— start TEXT SECTION —

# the official apple t shirt



## rollee (Feb 26, 2003)

i want that black apple t shirt (with white apple logo in the centre) which employees of apple stores wear. they are not available for sale, anyone have a source to get me one, even a worn one (but nice and tide clean)?


----------



## Macaholic (Jan 7, 2003)

http://www.redlightrunner.com/ is THE PLACE ffor Apple collectables, including rare stuff. But be prepared for STICKER SHOCK -- and that's in US $$!!  Those prices are for the most RDF-drneched addicts!

And I hate to break it to ya, but I didn't see any Apple Store employee T-shirts in stock there. but do check out that site, regardless. It's pretty cool.

I do have TWO white T-shirts from the opening weekend at the Walden galleria Apple Store, though -- but I aint letting them go.


----------



## capitalK (Oct 21, 2003)

Apple gave us a bunch of them for Carbon's opening in our new store. We gave abunch away that weekend.

I managed to get one myself, it's almost grey it's so worn out (after less than a year).


----------



## Macaholic (Jan 7, 2003)

This site also has SOME "third party" Appleware:

http://www.cafeshops.com/cp/dir_browse.aspx?dir=212

I bought a shirt from this place a couple of years ago, but it seems like "something's happened" and he has voluntarily shut it down for the time being.

http://www.macshirt.com/


----------



## zigzagry (Apr 12, 2003)

why dont people just grab the .eps apple logo off of brandsoftheworld.com, or logotypes.ru and then get some tee shirt maker at a flea market to make some up for 5 or 10 bucks a piece?


----------



## rollee (Feb 26, 2003)

zz, no its not the same.
i want the official apple merchandise.
i actually asked an apple store last year if i can help them out for a few hours on anything in exchange for the t-shirt. the manager kindly refused.


----------



## capitalK (Oct 21, 2003)

Just FYI the shirts are just regular T-shirts, they don't have a special tag or anything.

My long-sleeve black one that I bought in 1999 off Apple's website is Fruit of the Loom, and the one I got from Carbon's opening is some no-name on the tag.


----------



## RC51Pilot (Mar 26, 2004)

You can get some cool stuff at http://missingbite.com as well. They look to be a bit cheaper than redlightrunner.

— end TEXT SECTION —

§ **INSTRUCTIONS TO FOLLOW**:
Answer these questions from the Apple T-shirt thread.
(a) What color is the Apple logo on the black shirt rollee wants?
(b) What brand is the long-sleeve black shirt that capitalK bought in 1999 off Apple's website?
(c) How many white T-shirts does Macaholic have from the opening weekend at the Walden galleria Apple Store?
The items that come next are separate material, not part of the thread.

— start DATA RECORDS —

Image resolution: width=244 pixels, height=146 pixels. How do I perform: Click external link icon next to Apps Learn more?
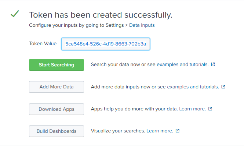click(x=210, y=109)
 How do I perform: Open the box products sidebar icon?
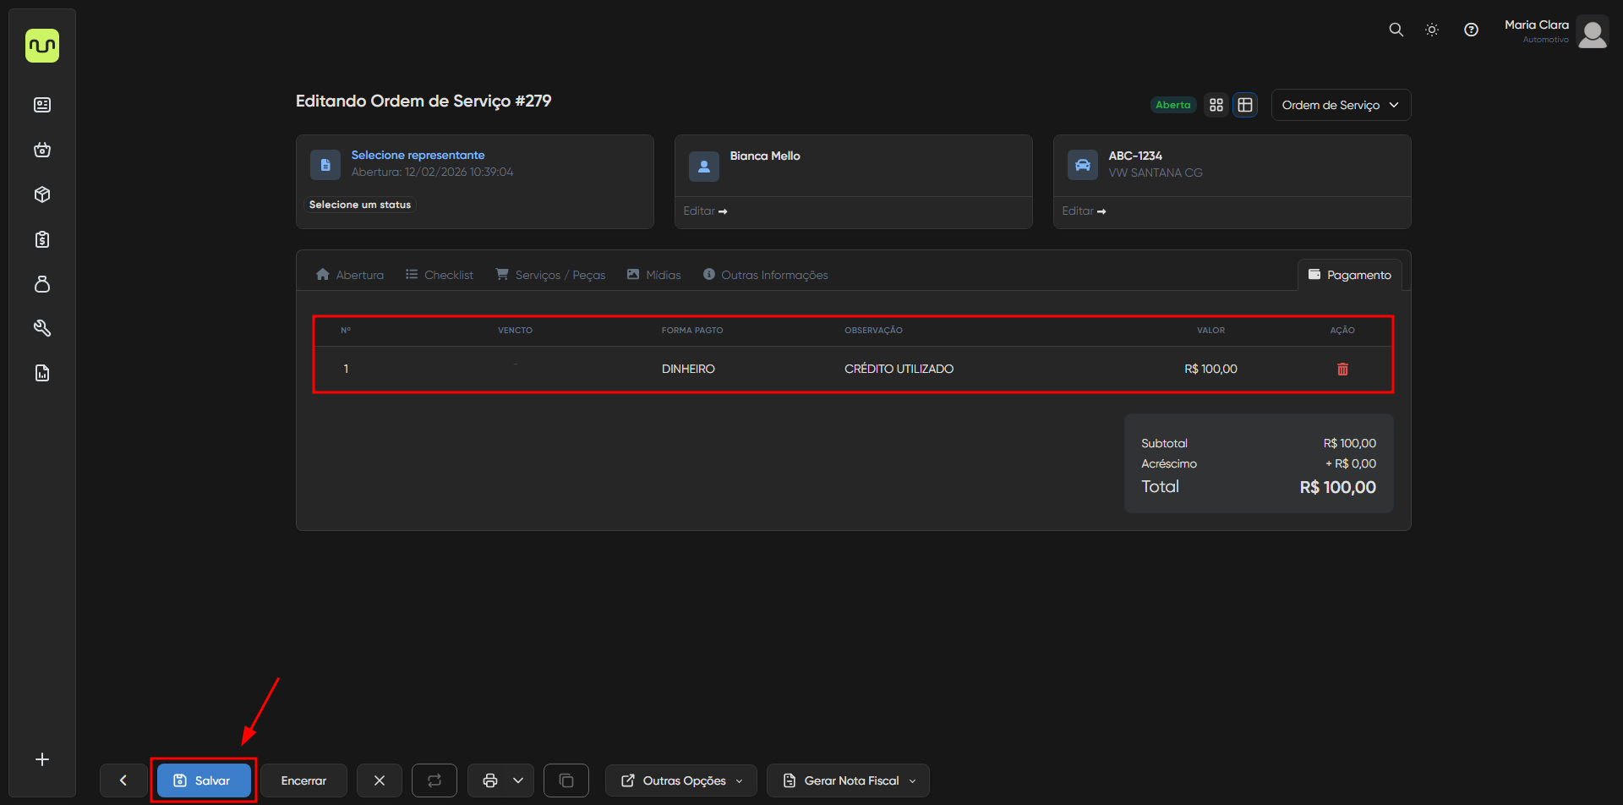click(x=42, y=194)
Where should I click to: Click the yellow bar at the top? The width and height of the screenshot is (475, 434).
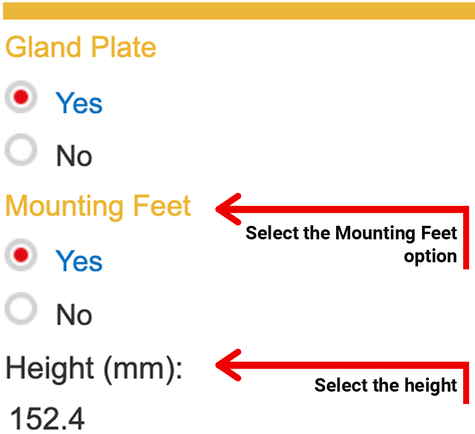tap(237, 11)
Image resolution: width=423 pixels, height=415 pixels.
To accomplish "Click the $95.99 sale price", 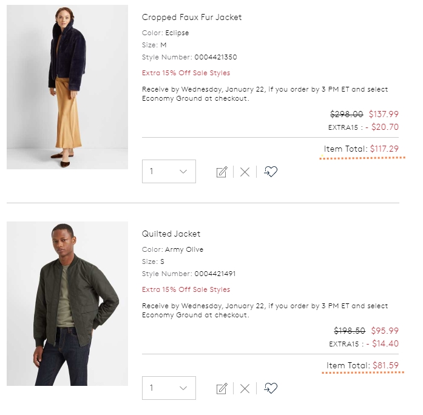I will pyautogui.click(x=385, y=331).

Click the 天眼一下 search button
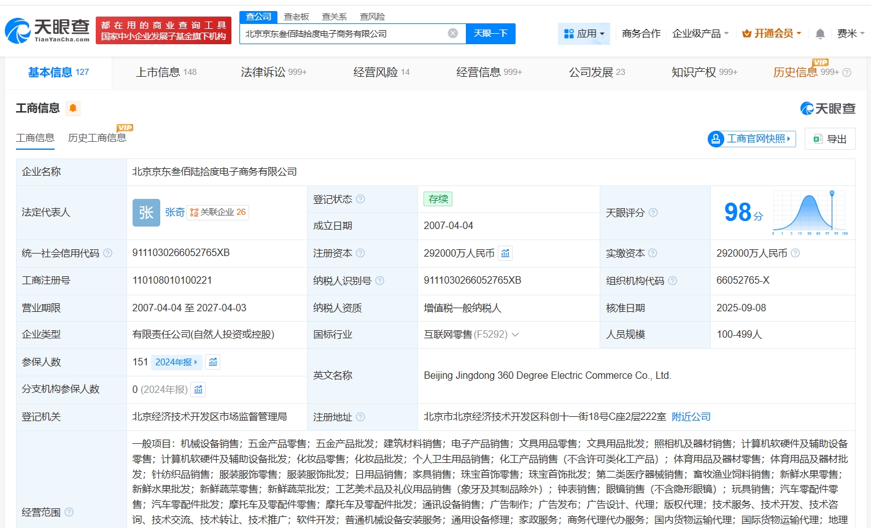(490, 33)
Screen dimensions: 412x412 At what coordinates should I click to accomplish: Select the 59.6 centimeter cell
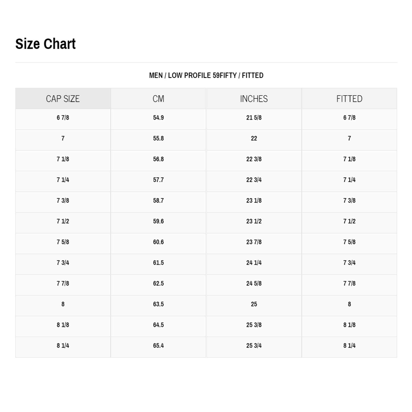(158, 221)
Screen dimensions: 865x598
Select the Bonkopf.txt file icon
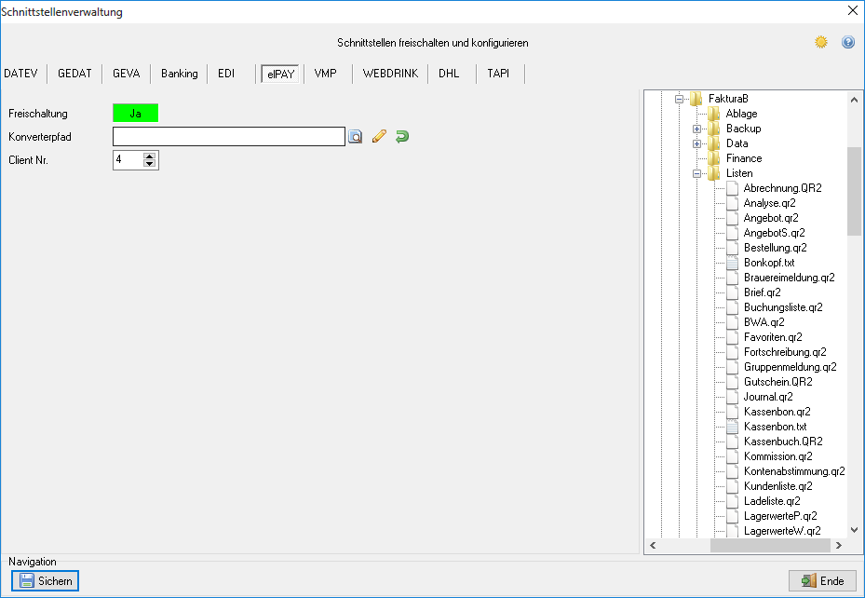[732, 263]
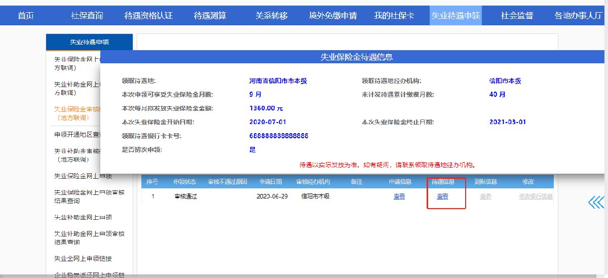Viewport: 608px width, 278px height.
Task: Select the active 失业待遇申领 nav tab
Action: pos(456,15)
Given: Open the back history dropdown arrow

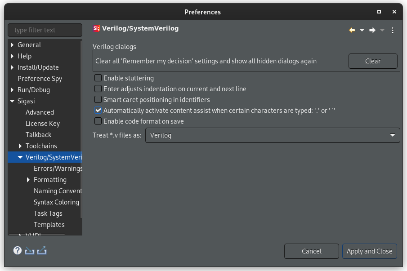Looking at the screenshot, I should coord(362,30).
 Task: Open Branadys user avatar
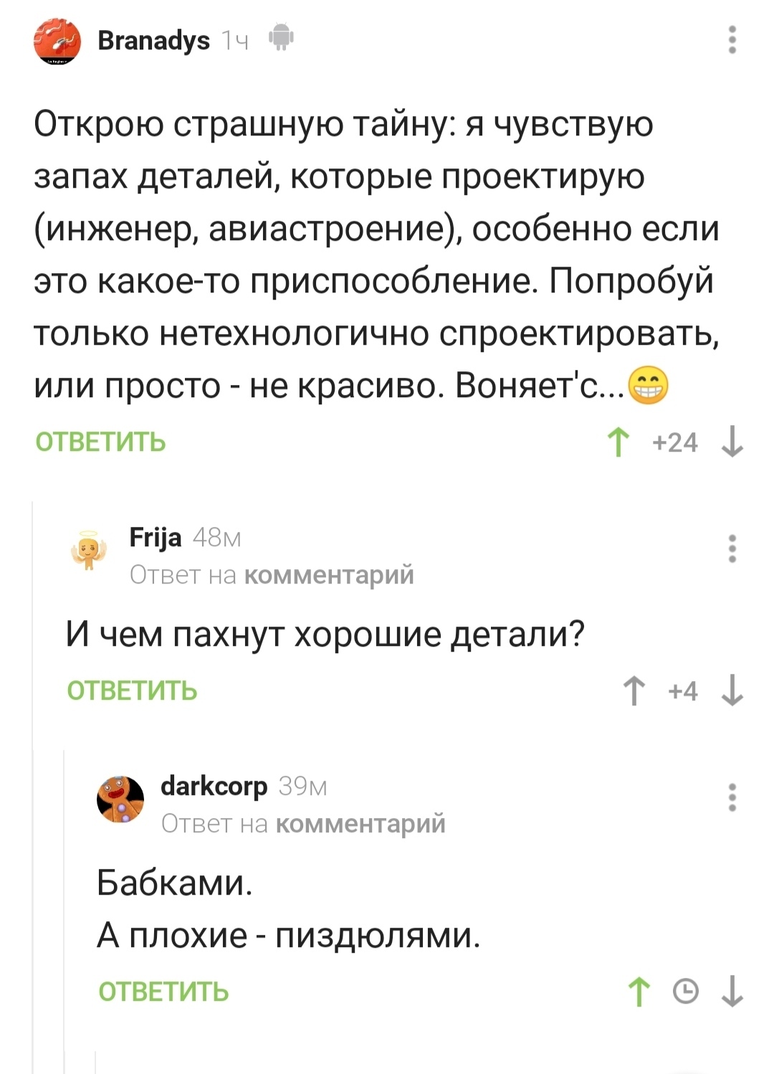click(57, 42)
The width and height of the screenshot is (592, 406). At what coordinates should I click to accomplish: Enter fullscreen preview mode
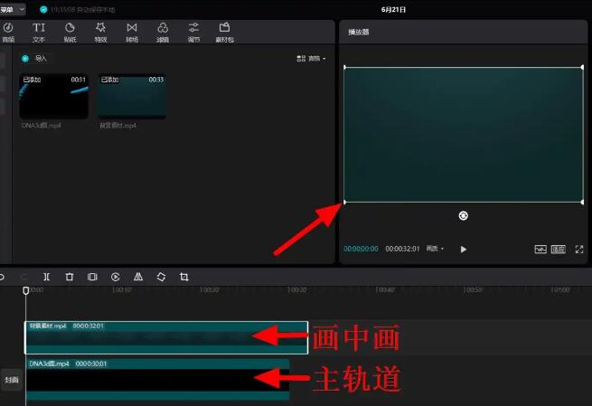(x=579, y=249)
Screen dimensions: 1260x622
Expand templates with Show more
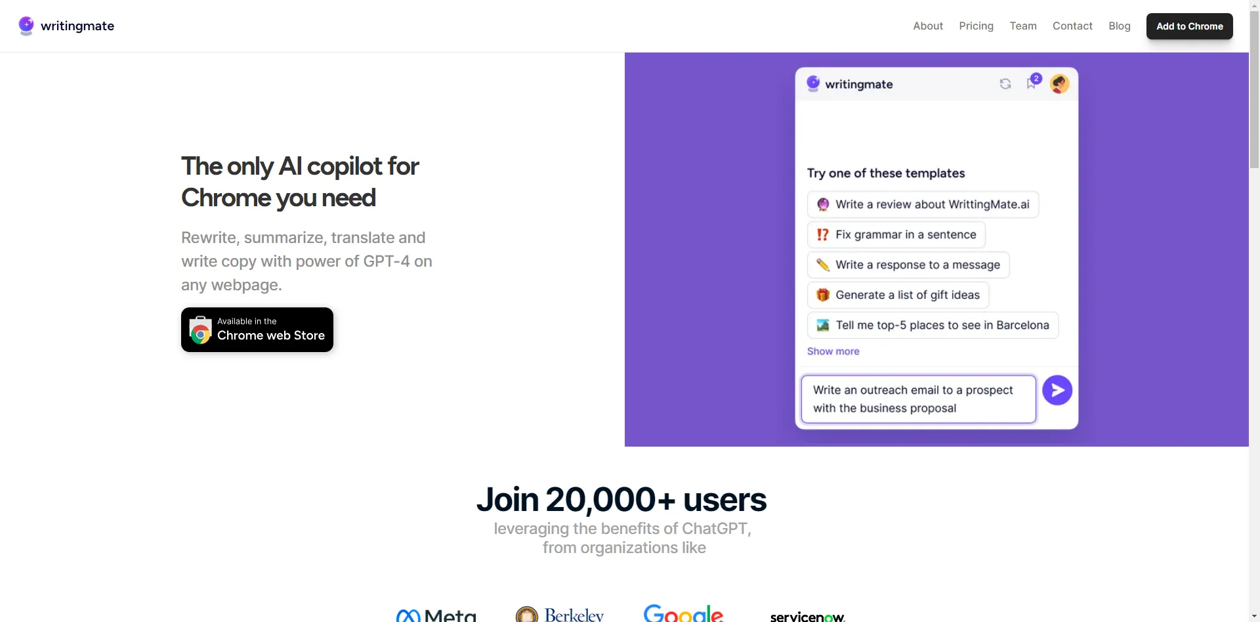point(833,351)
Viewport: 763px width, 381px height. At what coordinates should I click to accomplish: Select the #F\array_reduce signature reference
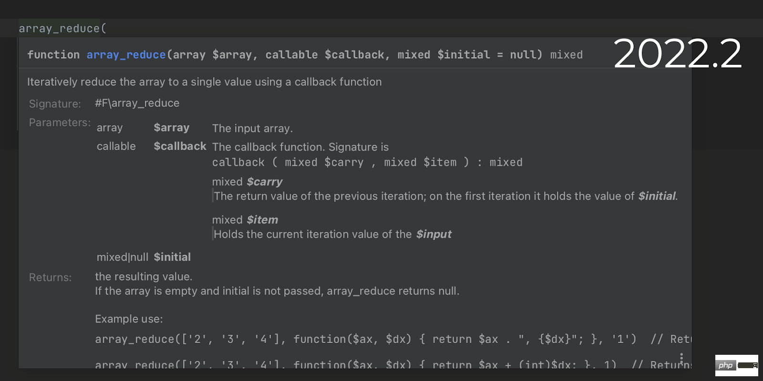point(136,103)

— end DATA RECORDS —

§ **EXERCISE RESULT**:
(a) White
(b) Fruit of the Loom
(c) Two